*PROMPT*
Pictures found in the material must be left out, and every line returned as written.

*THE INPUT*
⟨

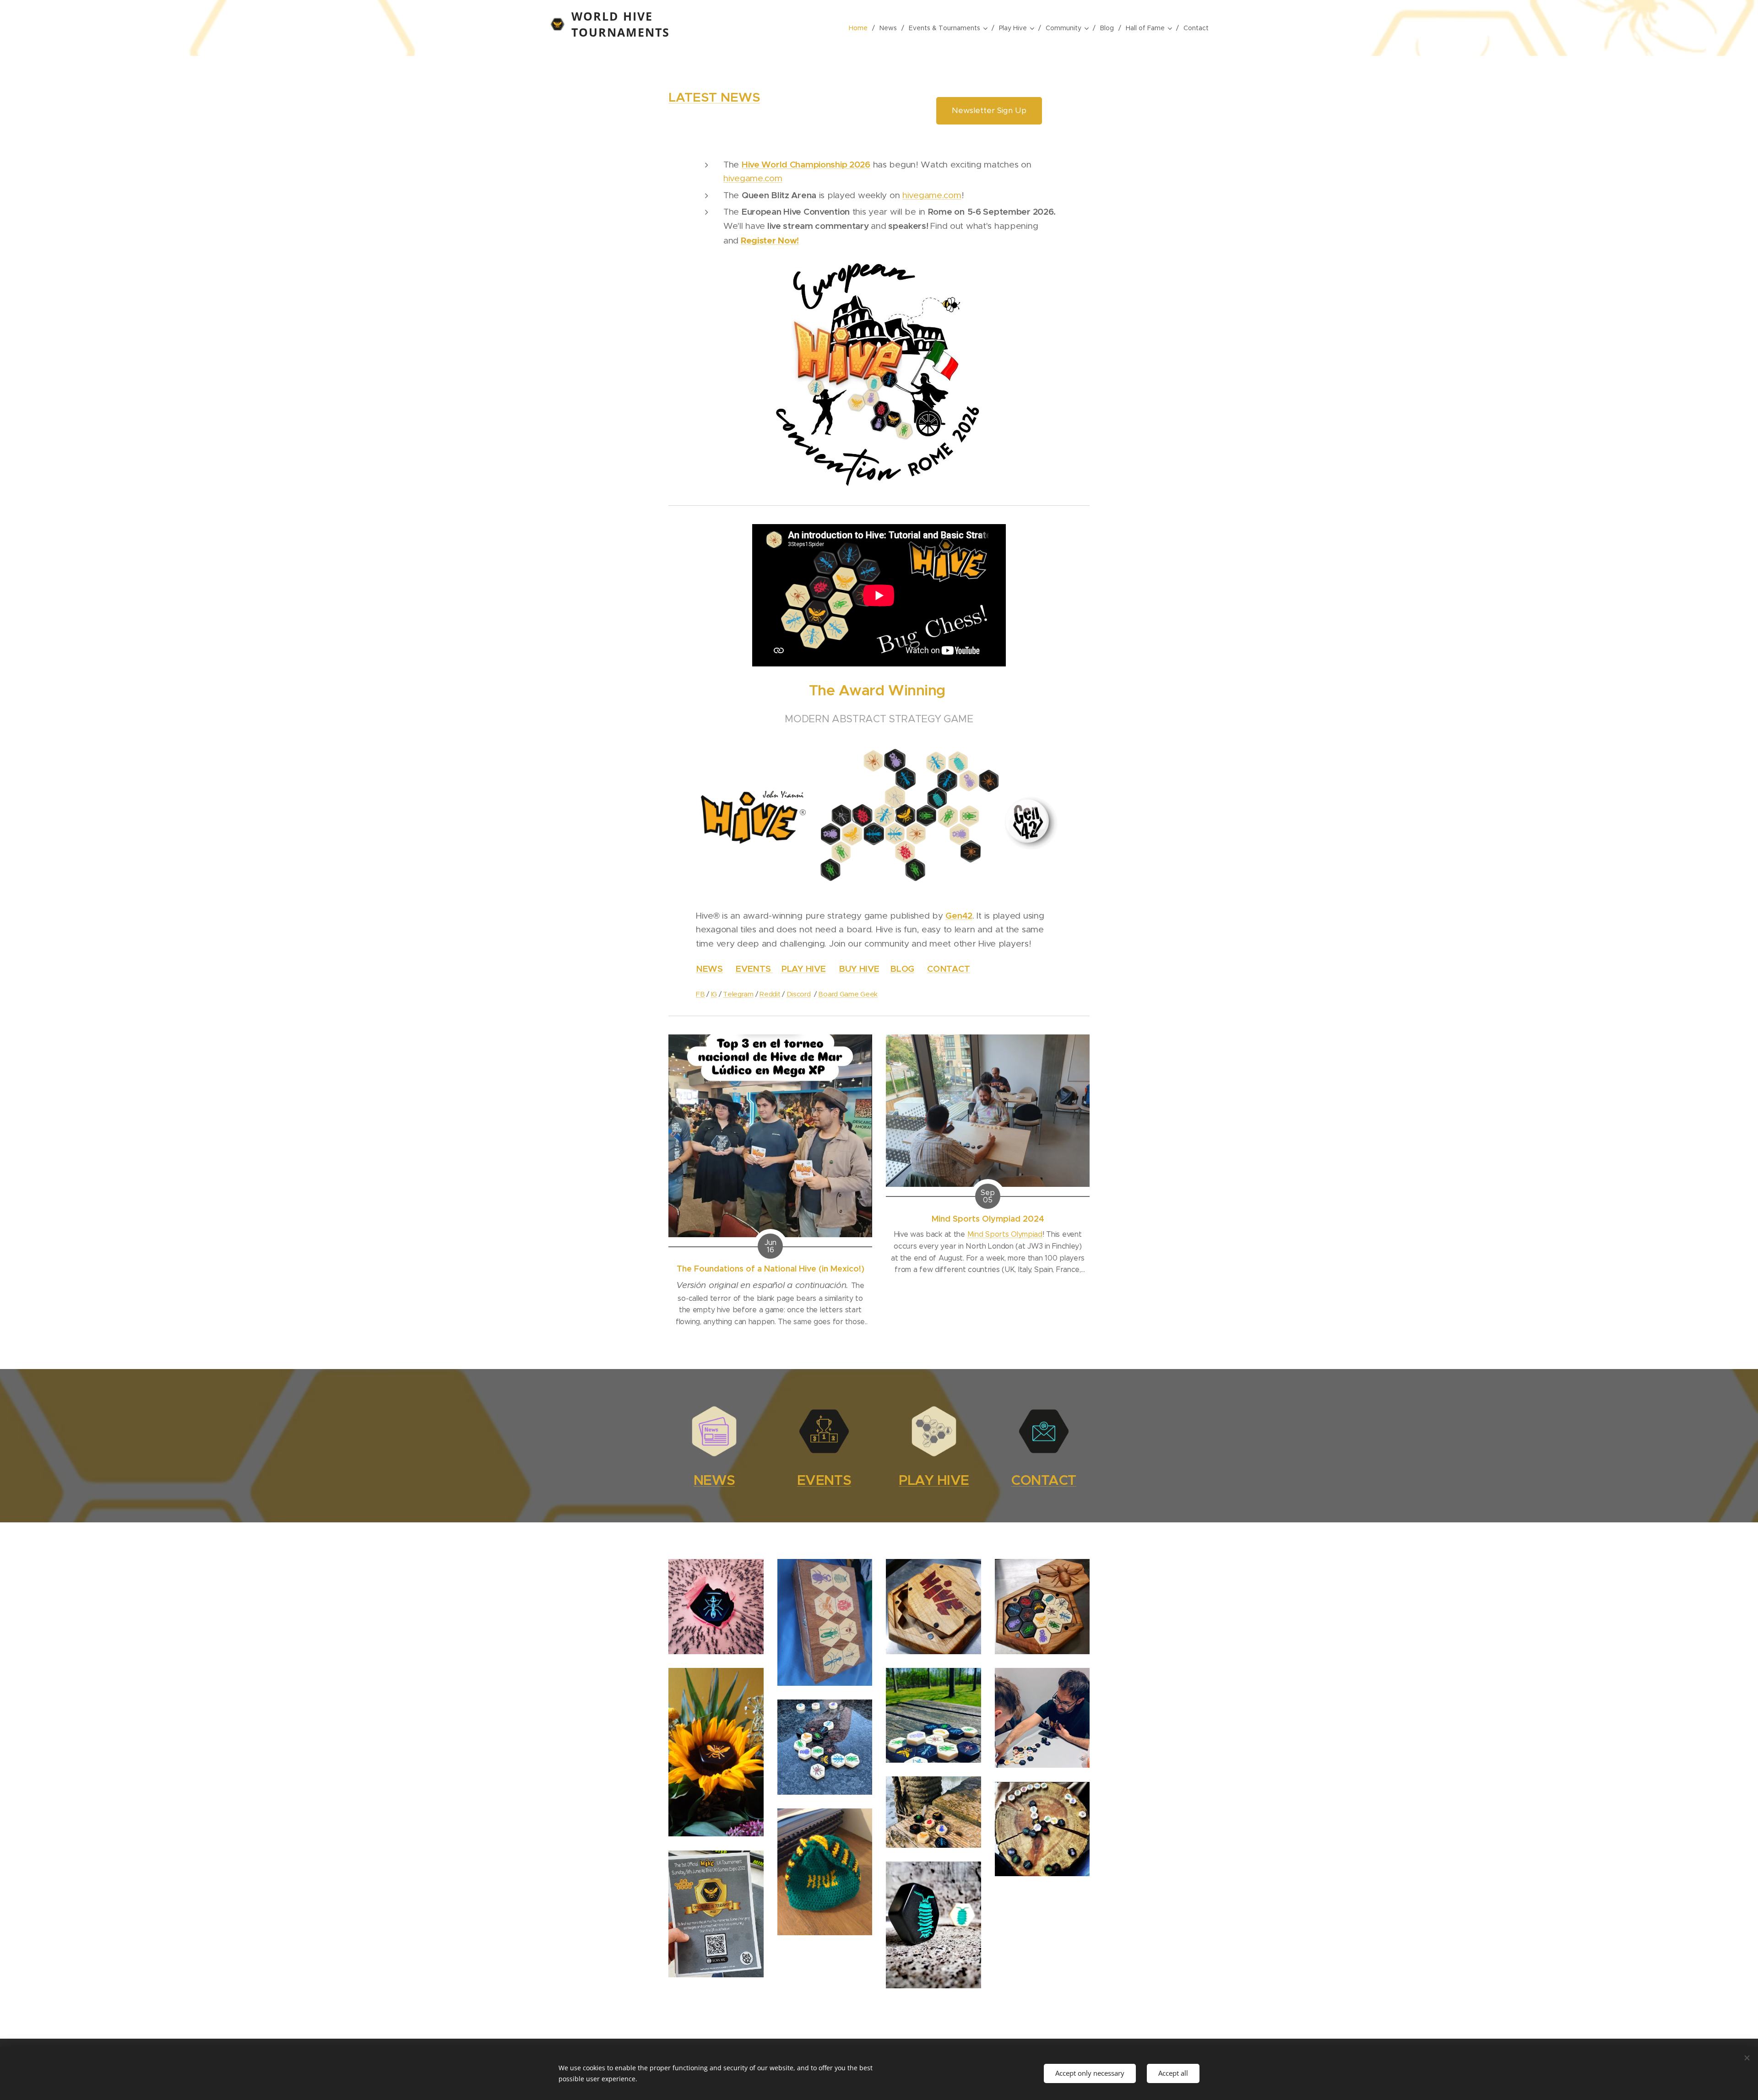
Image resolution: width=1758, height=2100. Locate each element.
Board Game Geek (848, 994)
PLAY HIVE (803, 968)
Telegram (738, 994)
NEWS (709, 968)
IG (714, 994)
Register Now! (770, 240)
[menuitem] (860, 27)
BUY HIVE (859, 968)
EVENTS (754, 968)
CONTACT (948, 968)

⟩

*RESPONSE FOR THIS EXERCISE*
Image resolution: width=1758, height=2100. Locate each element.
Board Game Geek (848, 994)
PLAY HIVE (803, 968)
Telegram (738, 994)
NEWS (709, 968)
IG (714, 994)
Register Now! (770, 240)
[menuitem] (860, 27)
BUY HIVE (859, 968)
EVENTS (754, 968)
CONTACT (948, 968)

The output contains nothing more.